*** Begin section ***
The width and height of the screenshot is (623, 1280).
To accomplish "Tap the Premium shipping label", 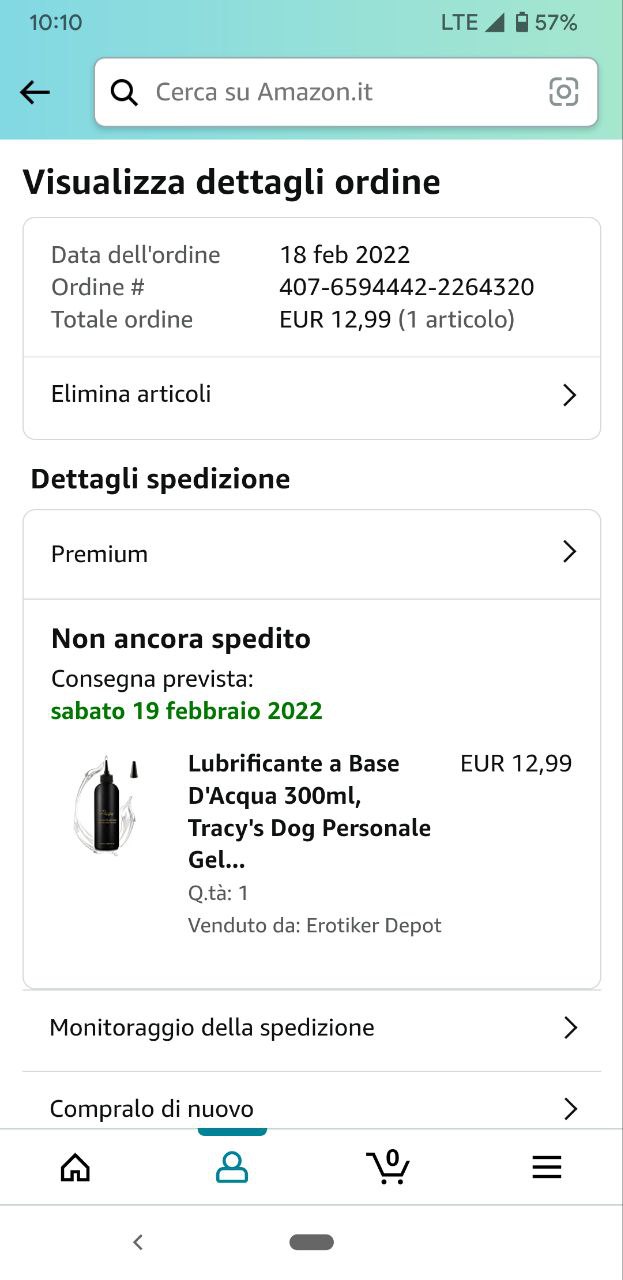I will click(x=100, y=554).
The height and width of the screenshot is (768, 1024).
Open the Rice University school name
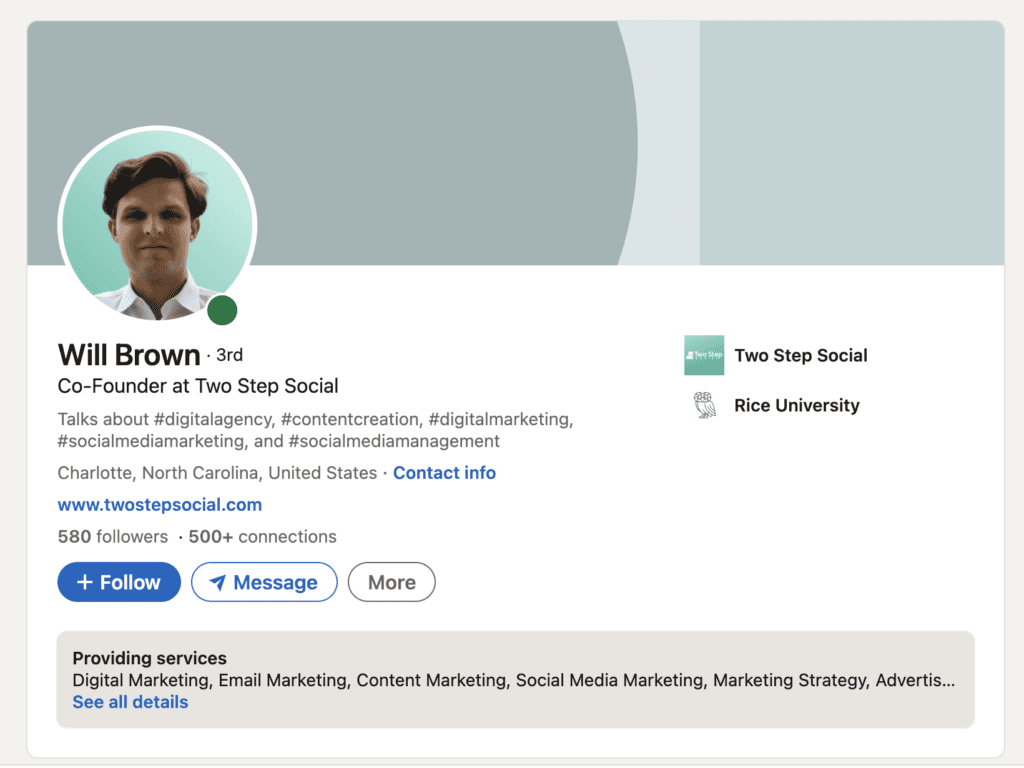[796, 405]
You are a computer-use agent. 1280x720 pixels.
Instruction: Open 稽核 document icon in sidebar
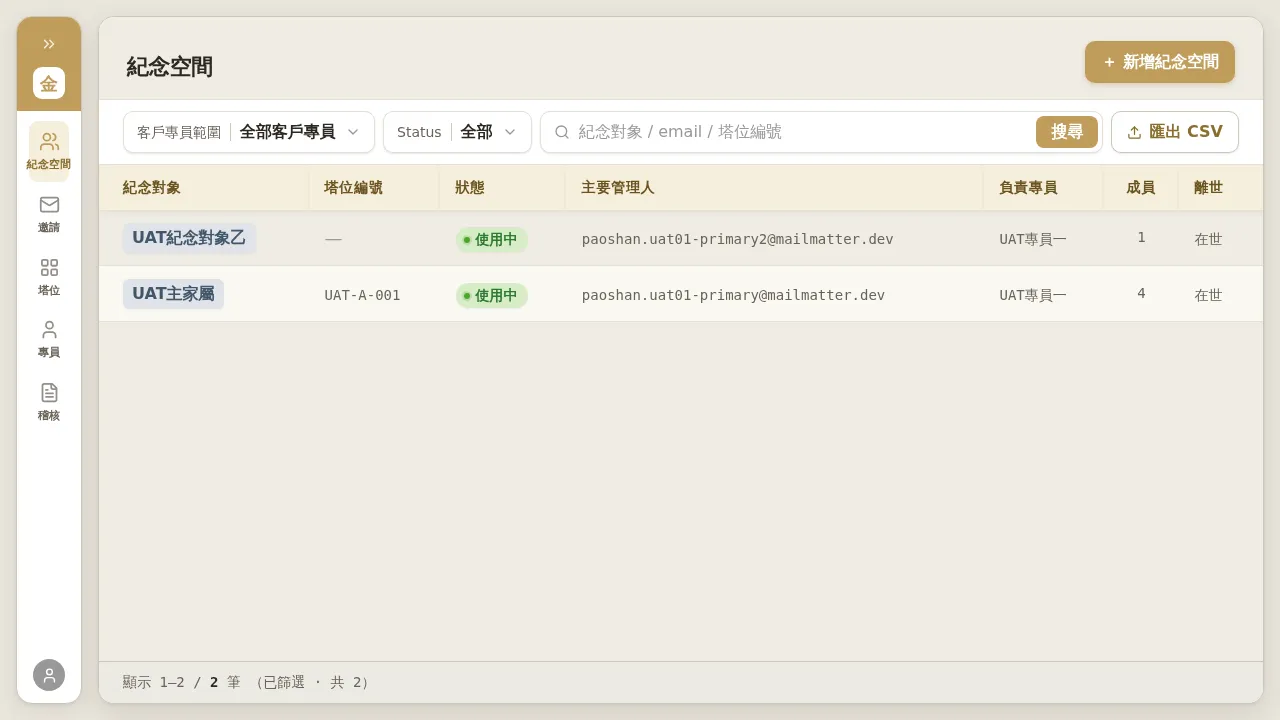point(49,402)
*** End section ***
* _What you are asked to do_
Only the lines from the one with "The height and" through the end of the listing should be transcribed, exactly and without pictures.

* _Written reply_
The height and width of the screenshot is (768, 1024).
Open the Rice University school name
[796, 405]
You are a computer-use agent. 1280x720 pixels.
Instruction: Open 稽核 document icon in sidebar
point(49,402)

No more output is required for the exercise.